**Written exercise 1:**
Summarize the comment thread below in exactly two sentences.
**Written exercise 2:**
From the comment thread below, return the text from "November’s election taught" up to and including "not a democracy?", copied word for word.
**Written exercise 3:**
Answer these questions about the comment thread below, one answer per line.
(a) At what time was Chad's comment posted?
(b) For how many years does Katie B. say Republicans have held their belief?
(c) What does ChapterandVerse guess the participants in those meetings would be like?

**Excerpted passage:**

November’s election taught Obama that he’d better start acting more republican if he knows what’s good for his re-election chances.


Chad
Comment posted February 7, 2011 @ 1:07 pm

Dennis,

So you are saying that only Republicans deserve to be in office? Wouldn’t that be more like a totalitarian and not a democracy?


ChapterandVerse
Comment posted February 7, 2011 @ 2:30 pm

I’d like to be an observer in just one of those meetings… assuming everyone was present. My guess is they’d be congenial. It’s only us (individuals) that yell and name call — it makes us feel better. (like calling someone an idiot )


Katie B.
Comment posted February 7, 2011 @ 3:01 pm

Chad,

Republicans do, actually believe – and have for 30 years – that they deserve a dictatorship – er, “permanent Republican majority.”


Dennis
Comment posted February 7, 2011 @ 3:57 pm

Yeah, it’s called “having the adults in charge.”

**Data block:**
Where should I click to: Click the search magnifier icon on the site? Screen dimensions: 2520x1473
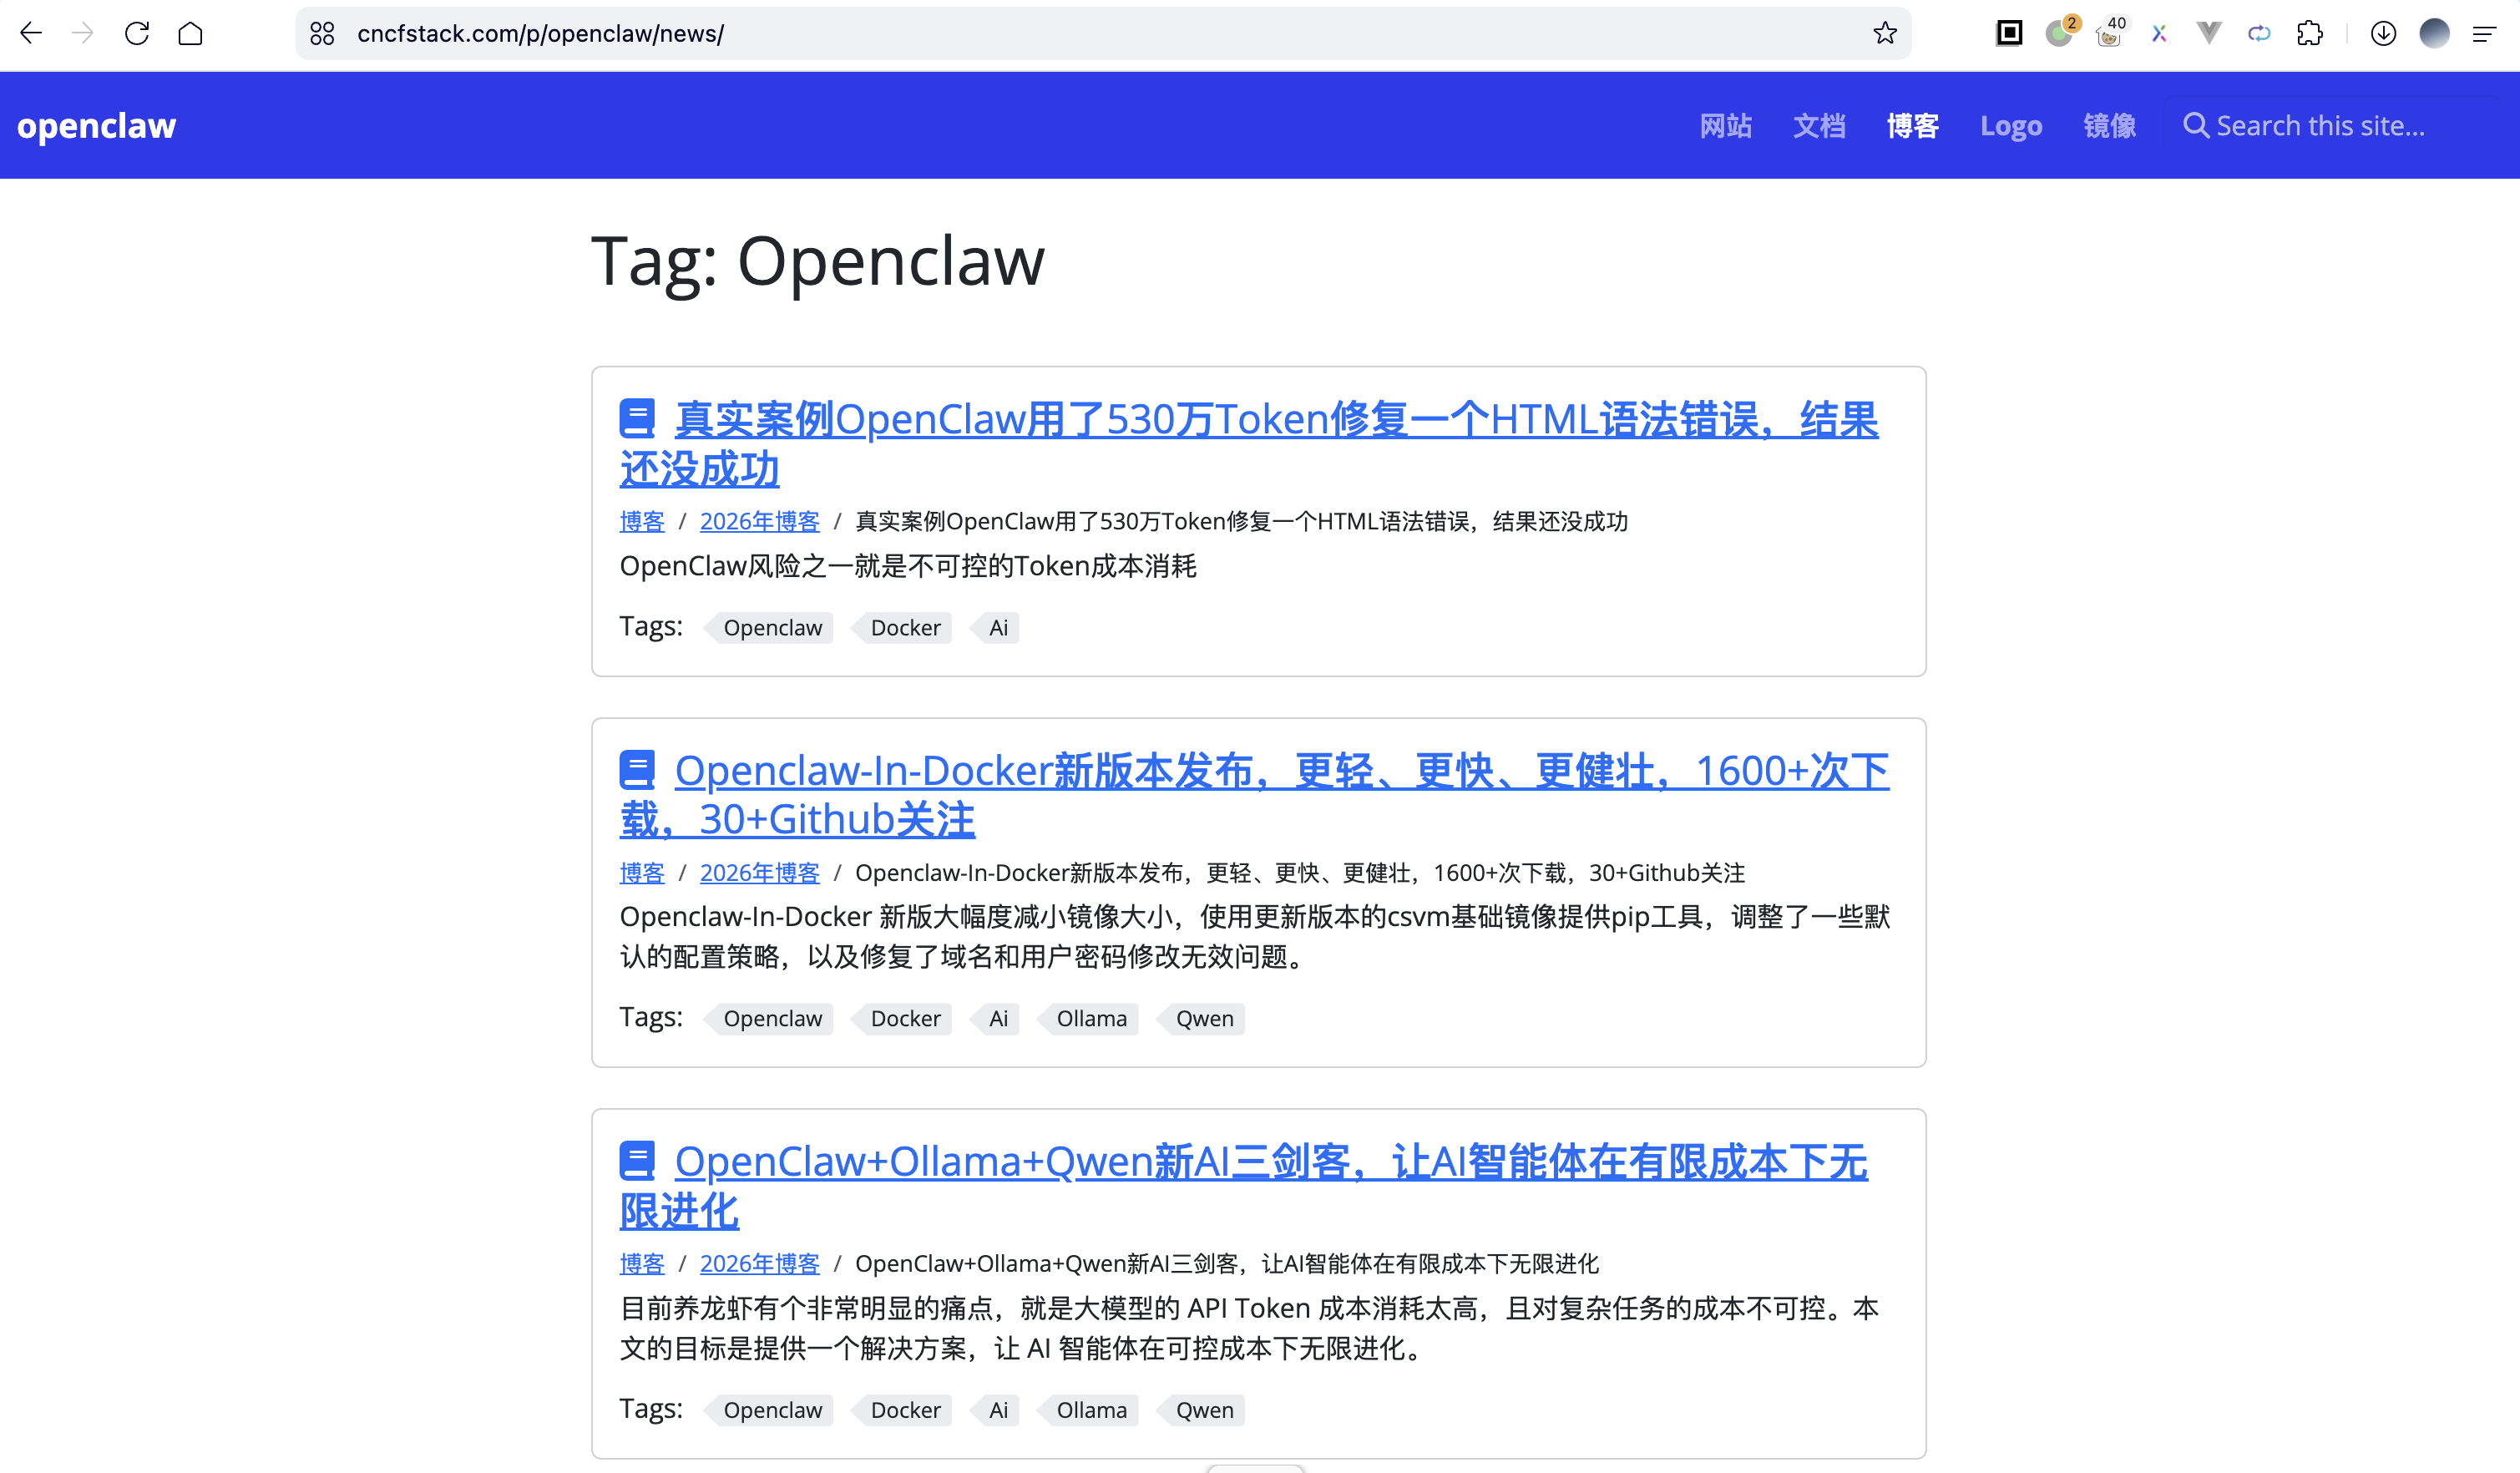pos(2195,125)
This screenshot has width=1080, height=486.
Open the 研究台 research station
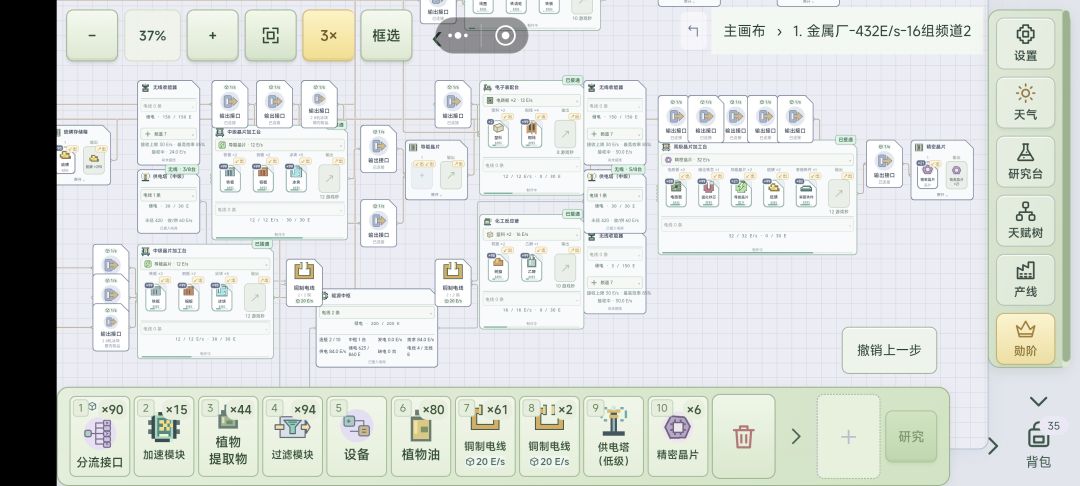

**Exercise response 1:**
An opening comment says November's election taught Obama to act more republican for the sake of his re-election chances, and Chad asks Dennis whether he means only Republicans deserve office, which would be more like totalitarianism than democracy. ChapterandVerse guesses that such meetings would be congenial and that only individuals yell and name-call, Katie B. asserts that Republicans have believed for 30 years that they deserve a "permanent Republican majority," and Dennis replies that this is called "having the adults in charge."

**Exercise response 2:**
November’s election taught Obama that he’d better start acting more republican if he knows what’s good for his re-election chances.


Chad
Comment posted February 7, 2011 @ 1:07 pm

Dennis,

So you are saying that only Republicans deserve to be in office? Wouldn’t that be more like a totalitarian and not a democracy?

**Exercise response 3:**
(a) 1:07 pm
(b) 30 years
(c) Congenial